# TASK BRIEF:
Everything in the data below is left aside except the lines from the one containing "Stop processing with the Detener icon" through the one containing "1176x1009 pixels."; repeat those exactly.

# RECORDS FOR THIS EXERCISE:
■ ■ ■

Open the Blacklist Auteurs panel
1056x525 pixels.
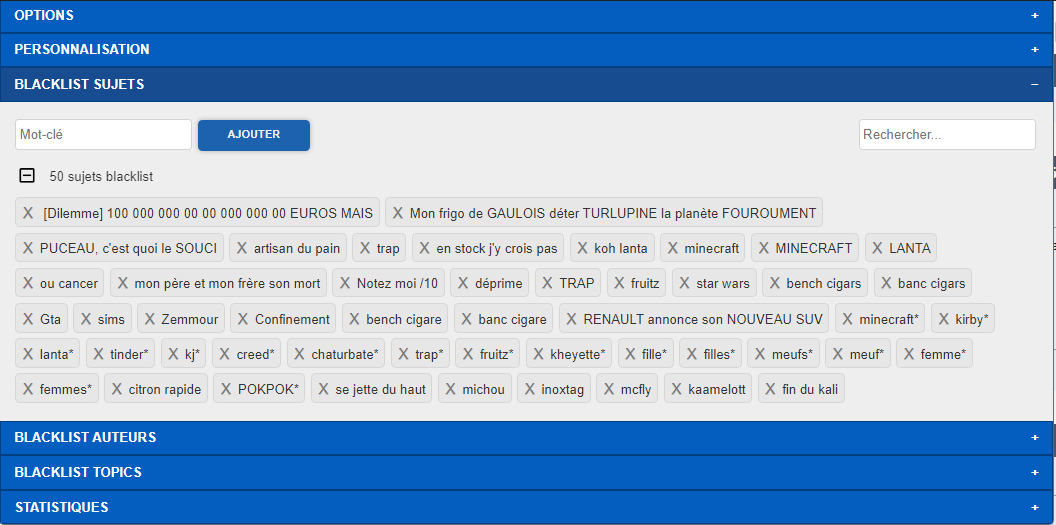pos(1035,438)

■ ■ ■

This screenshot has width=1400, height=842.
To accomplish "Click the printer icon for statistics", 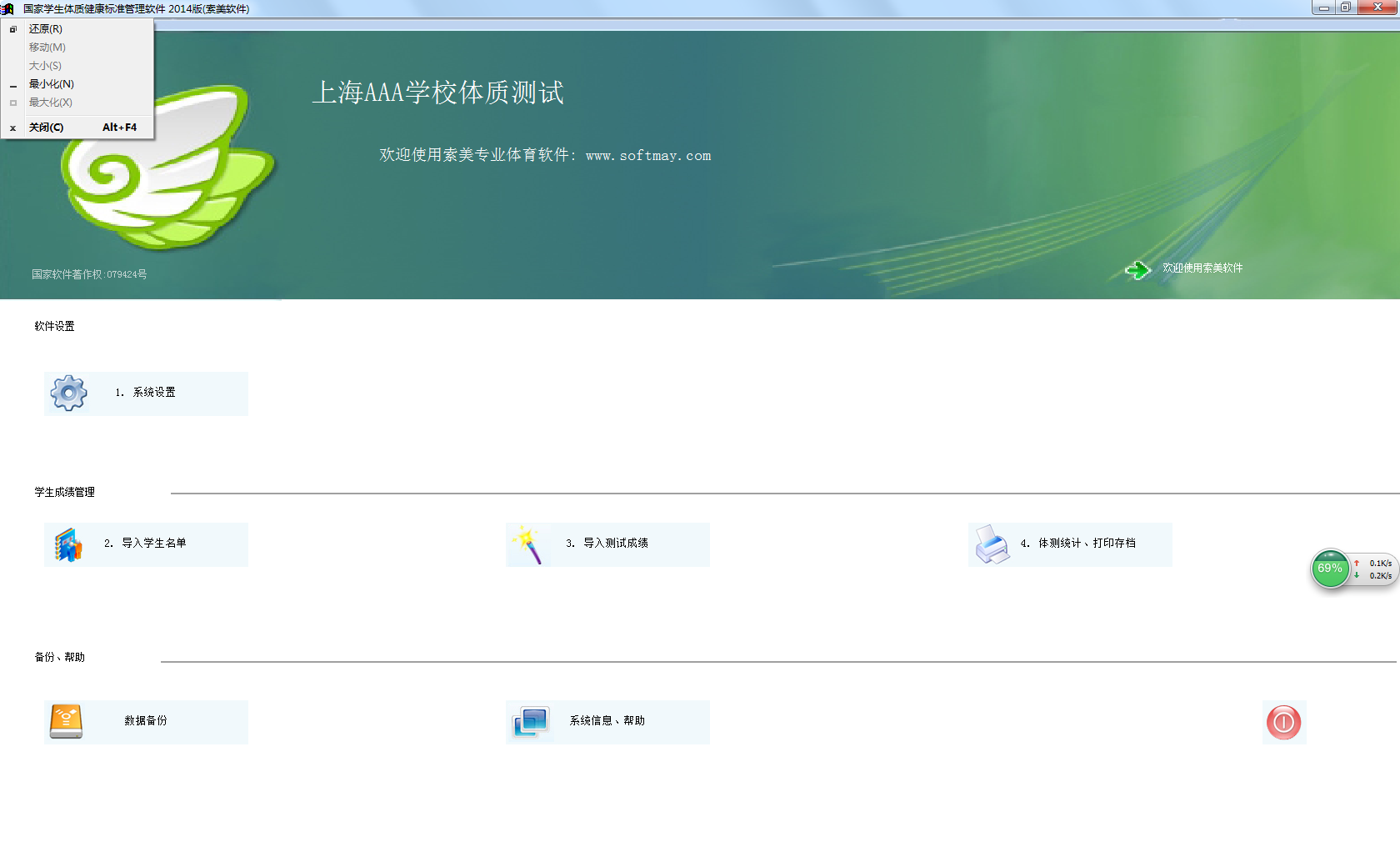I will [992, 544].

■ ■ ■

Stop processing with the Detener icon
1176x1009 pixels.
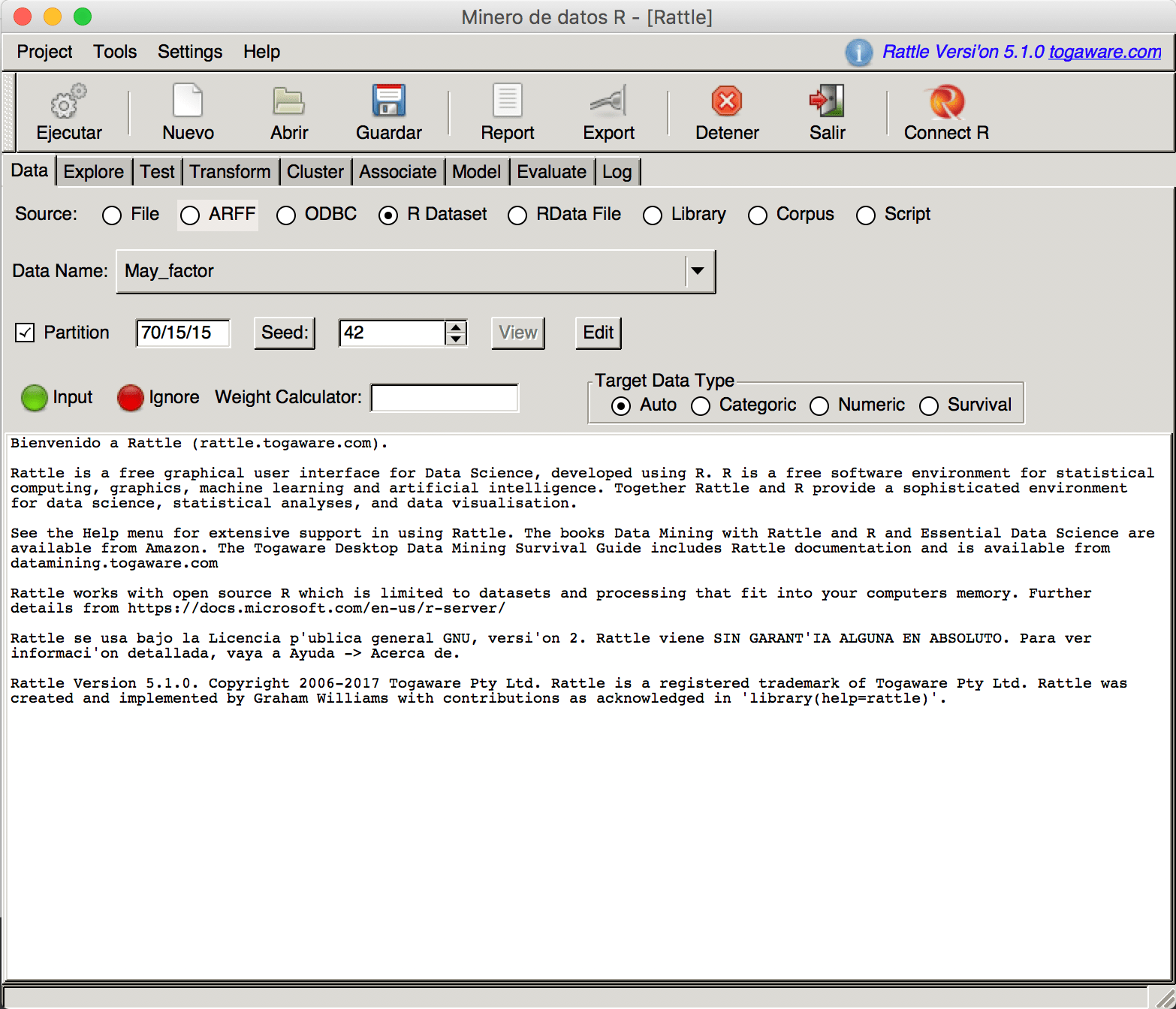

■ ■ ■

# ANSWER SPACE:
Stop processing with the Detener icon
1176x1009 pixels.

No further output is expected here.